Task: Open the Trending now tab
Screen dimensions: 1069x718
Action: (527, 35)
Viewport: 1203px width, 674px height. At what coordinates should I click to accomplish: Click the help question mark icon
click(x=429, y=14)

## TO DO
Here the job is to restate all of the data word for word.

## ANSWER TO THIS TASK
Task: Open the Trending now tab
Screen dimensions: 1069x718
Action: (527, 35)
Viewport: 1203px width, 674px height. At what coordinates should I click to accomplish: Click the help question mark icon
click(x=429, y=14)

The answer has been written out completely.